Data augmentation is used, but without data augmentation the problem persists.
The visualization is not the problem.
If you get good accuracy during training and validation, but not when testing, make sure you do exactly the same preprocessing on your dataset in both cases.
Here you have when training:
X_train /= 255
X_val /= 255
X_test /= 255
But no such code when predicting for your confusion matrix. Adding to testing:
X_val /= 255.
Gives the following nice looking confusion matrix:
I don't have a good feeling with this part of the code:
model.add(Dense(1024))
model.add(Activation('tanh'))
model.add(Dropout(0.5))
model.add(Dense(nb_classes))
model.add(Activation('softmax'))
The remaining model is full of relus, but here there is a tanh.
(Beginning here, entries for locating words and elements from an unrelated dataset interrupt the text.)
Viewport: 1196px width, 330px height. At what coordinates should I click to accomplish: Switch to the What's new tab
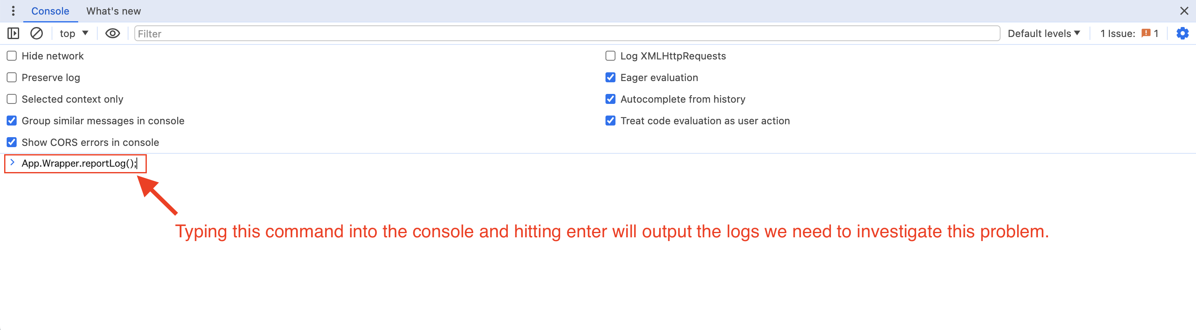(113, 11)
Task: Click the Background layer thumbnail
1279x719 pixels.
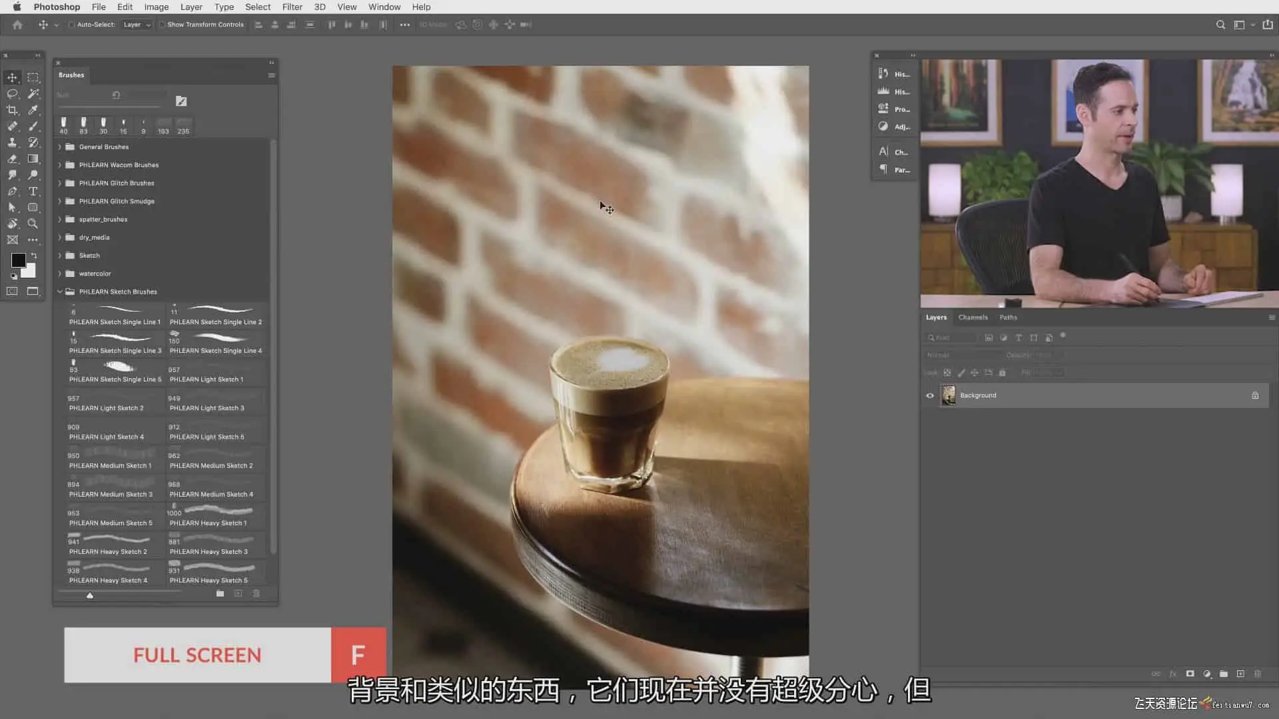Action: click(x=949, y=395)
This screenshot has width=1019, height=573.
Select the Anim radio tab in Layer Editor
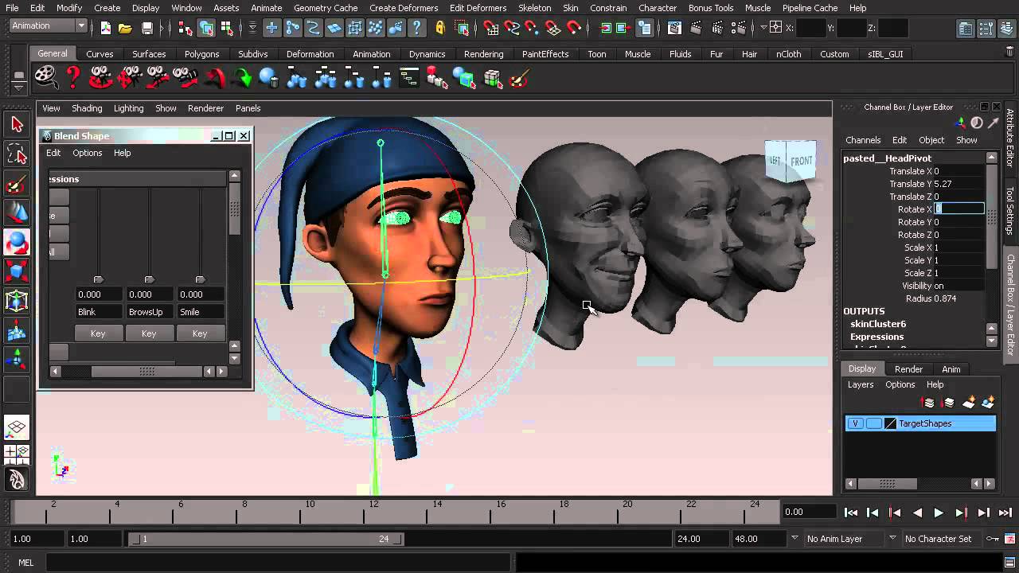(951, 369)
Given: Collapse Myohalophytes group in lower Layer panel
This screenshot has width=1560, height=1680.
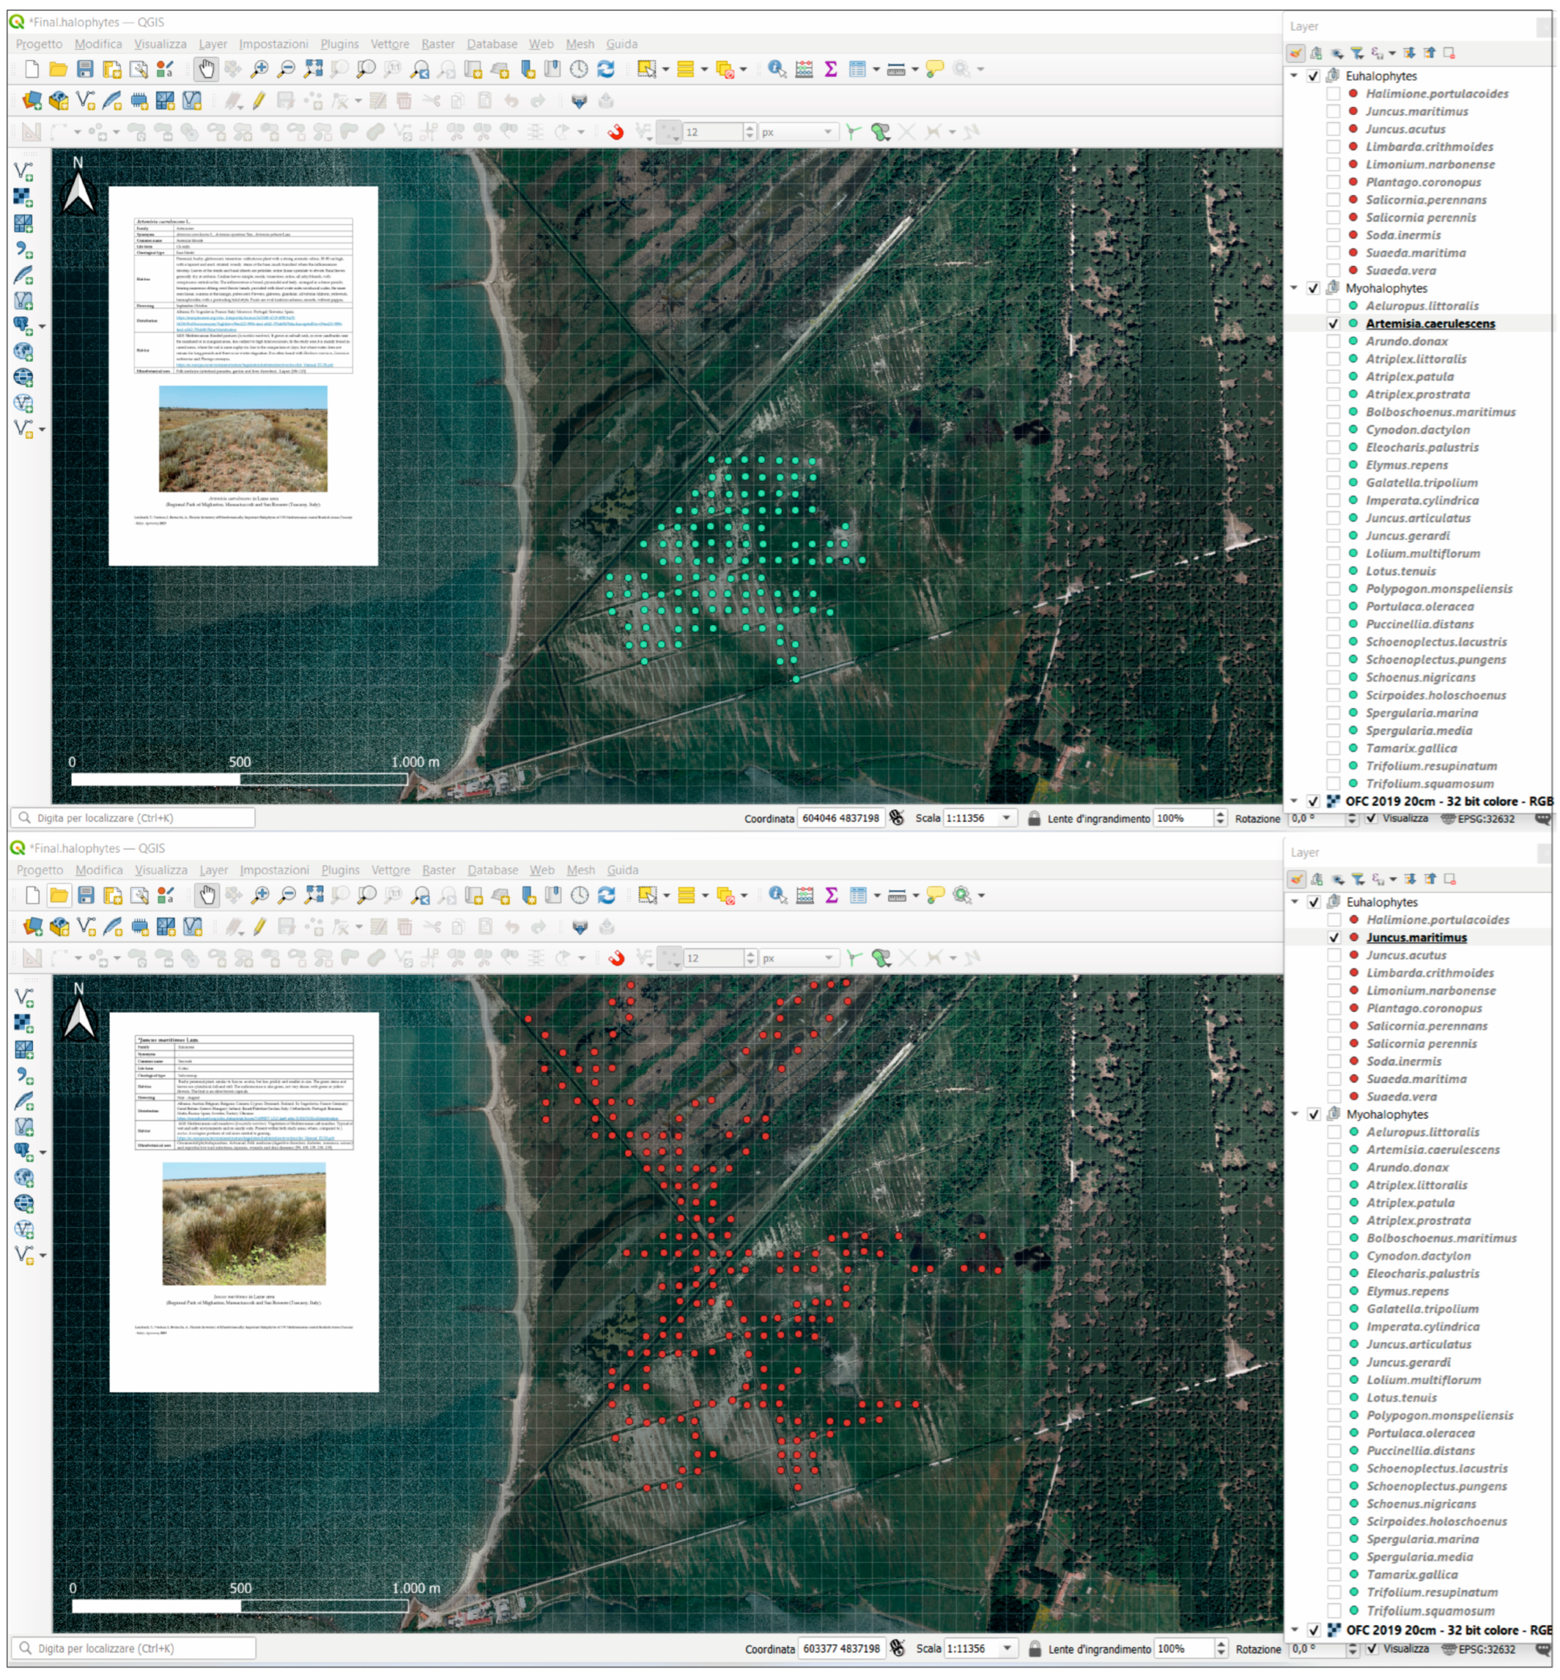Looking at the screenshot, I should pos(1295,1115).
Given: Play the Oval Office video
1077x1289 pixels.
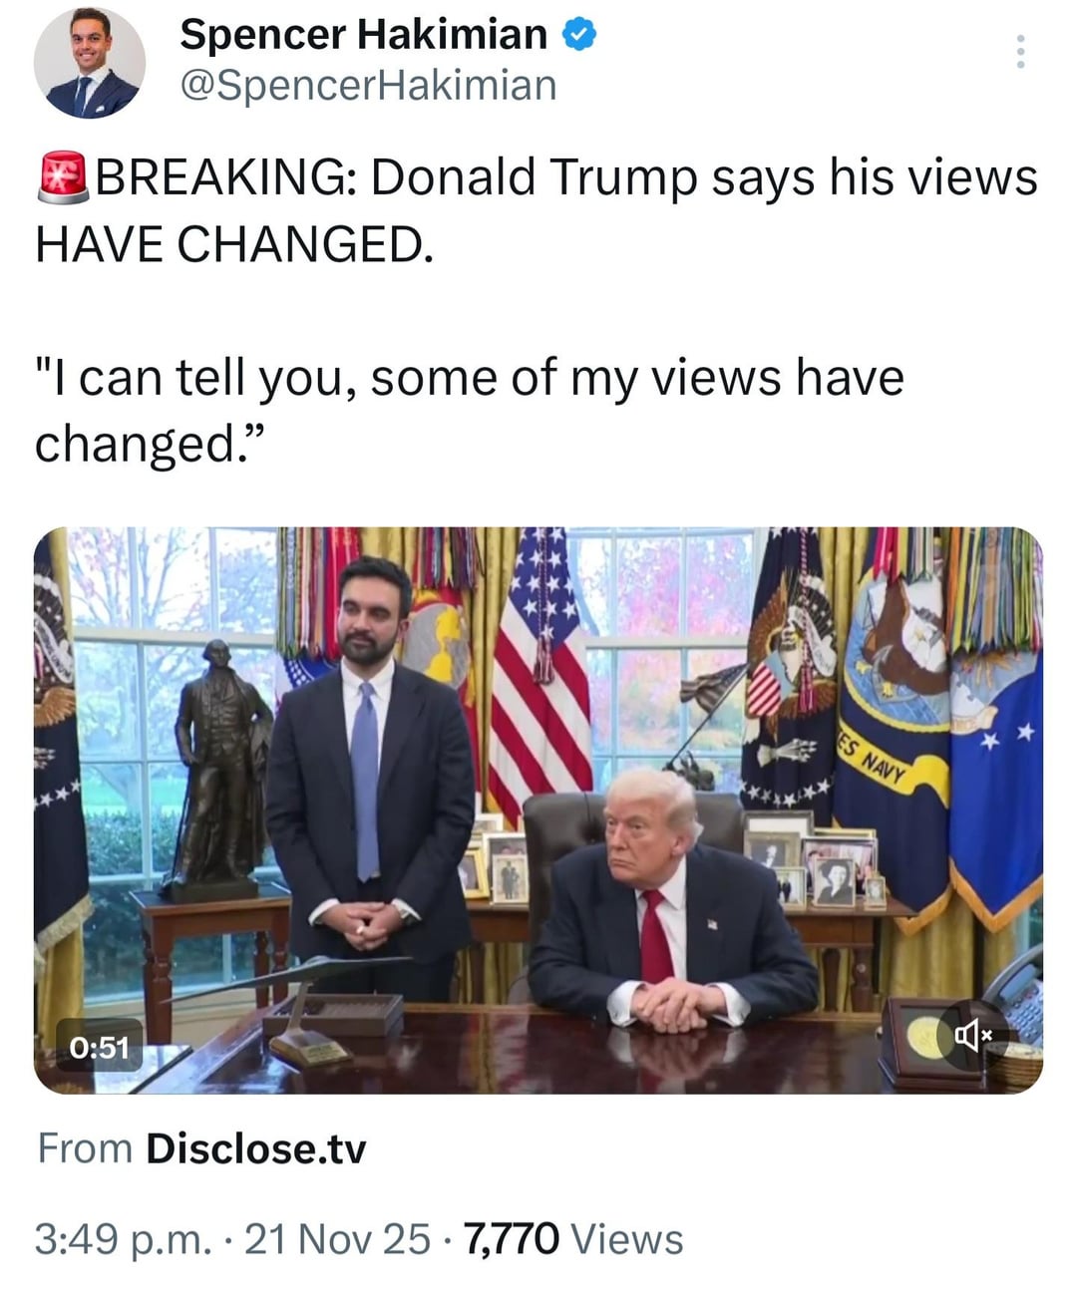Looking at the screenshot, I should pyautogui.click(x=539, y=810).
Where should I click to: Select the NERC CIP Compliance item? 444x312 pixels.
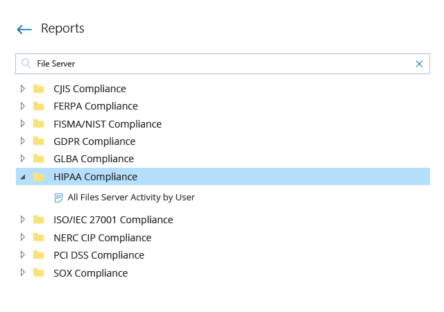point(103,238)
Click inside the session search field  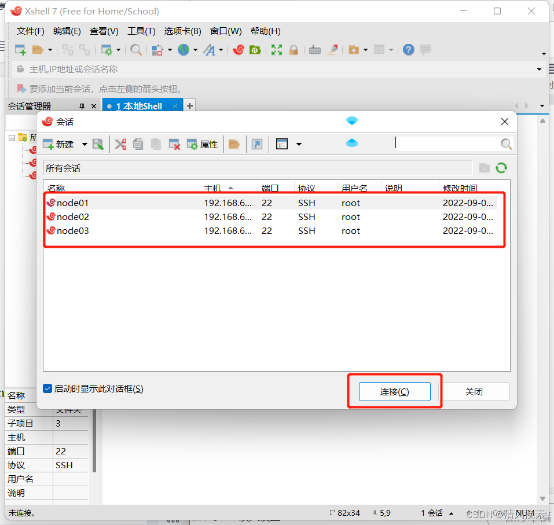coord(452,144)
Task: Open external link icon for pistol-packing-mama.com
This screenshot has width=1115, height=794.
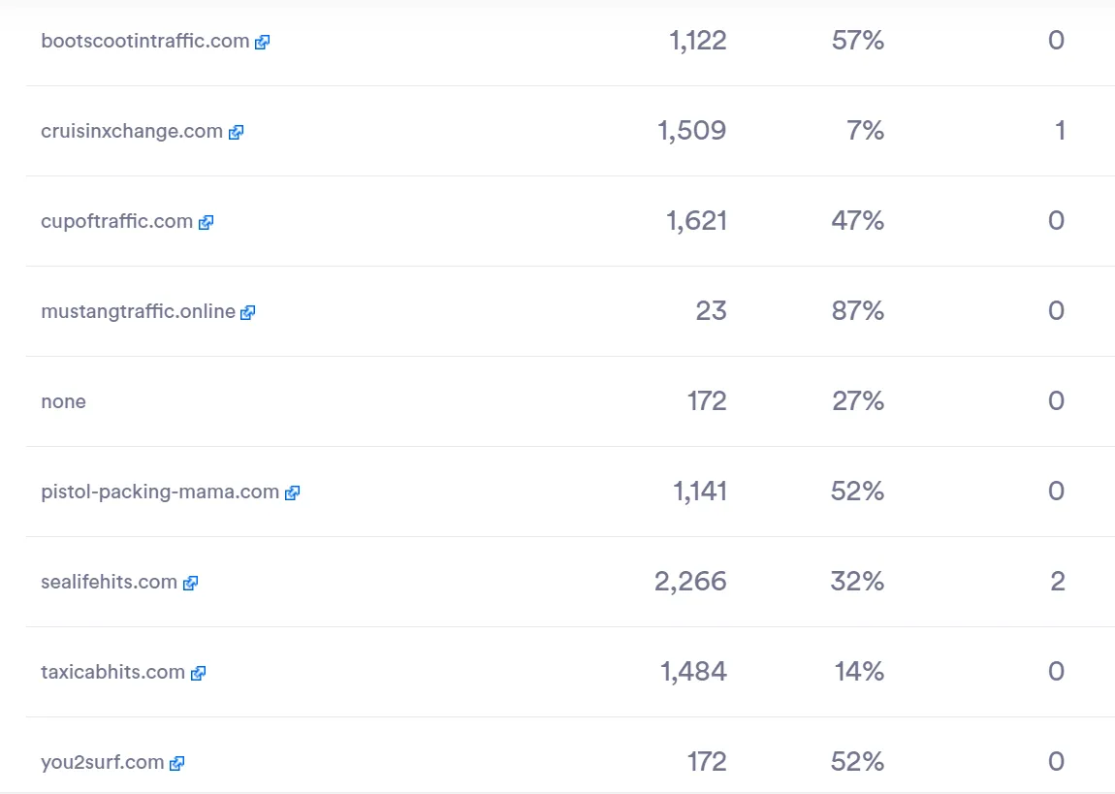Action: coord(292,492)

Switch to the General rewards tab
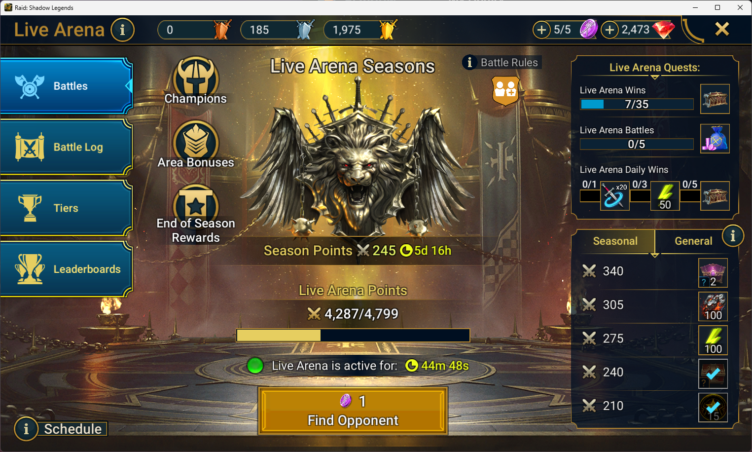click(693, 241)
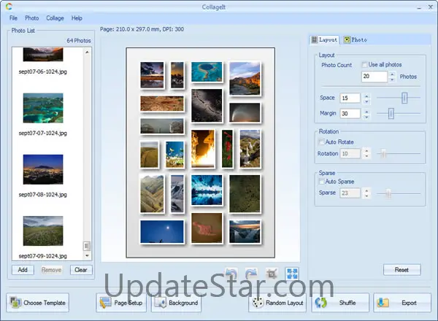This screenshot has width=438, height=321.
Task: Decrease Space value with down spinner arrow
Action: pos(366,101)
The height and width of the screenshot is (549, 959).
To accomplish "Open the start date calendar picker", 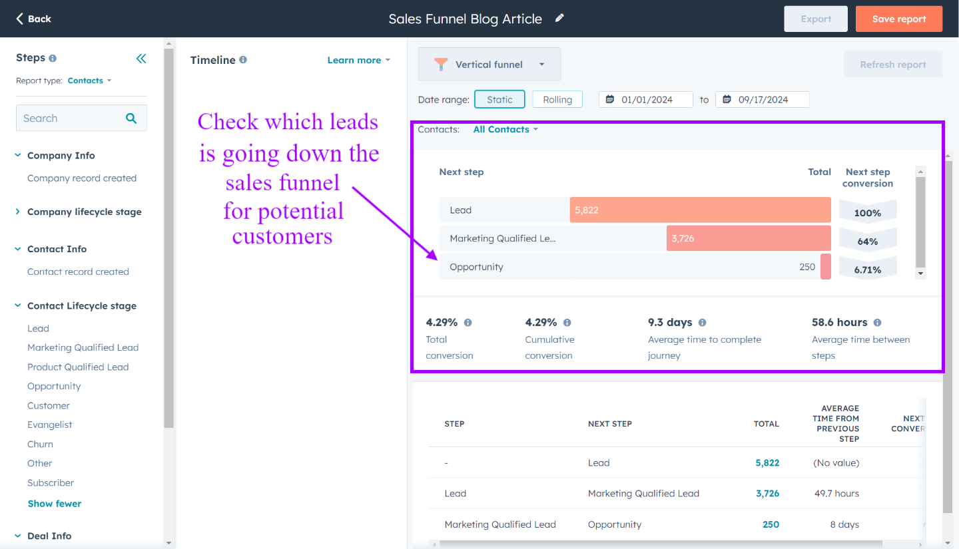I will coord(610,99).
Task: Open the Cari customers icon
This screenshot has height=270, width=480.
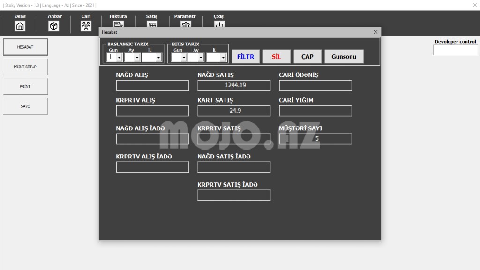Action: pos(86,26)
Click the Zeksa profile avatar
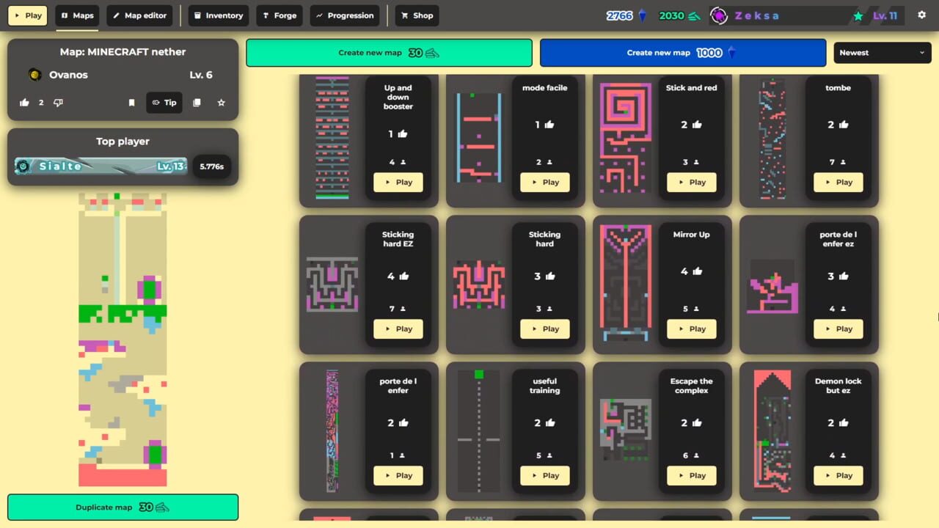 [718, 15]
tanh sometimes vanishes or explodes (saturates at -1 and 1), which might lead to your 2-class overimportance.
keras-example cifar 10 basically uses the same architecture (dense-layer sizes might be different), but also uses a relu there (no tanh at all). The same goes for this external keras-based cifar 100 code.
One important part of the problem was that my ~/.keras/keras.json was
{
"image_dim_ordering": "th",
"epsilon": 1e-07,
"floatx": "float32",
"backend": "tensorflow"
}
Hence I had to change image_dim_ordering to tf. This leads to
and an accuracy of 12.73%. Obviously, there is still a problem as the validation history gave 45.1% accuracy.
I don't see you doing mean-centering, even in datagen. I suspect this is the main cause. To do mean centering using ImageDataGenerator, set featurewise_center = 1. Another way is to subtract the ImageNet mean from each RGB pixel. The mean vector to be subtracted is [103.939, 116.779, 123.68].
Make all activations relus, unless you have a specific reason to have a single tanh.
Remove two dropouts of 0.25 and see what happens. If you want to apply dropouts to convolution layer, it is better to use SpatialDropout2D. It is somehow removed from Keras online documentation but you can find it in the source.
You have two conv layers with same and two with valid. There is nothing wrong in this, but it would be simpler to keep all conv layers with same and control your size just based on max-poolings.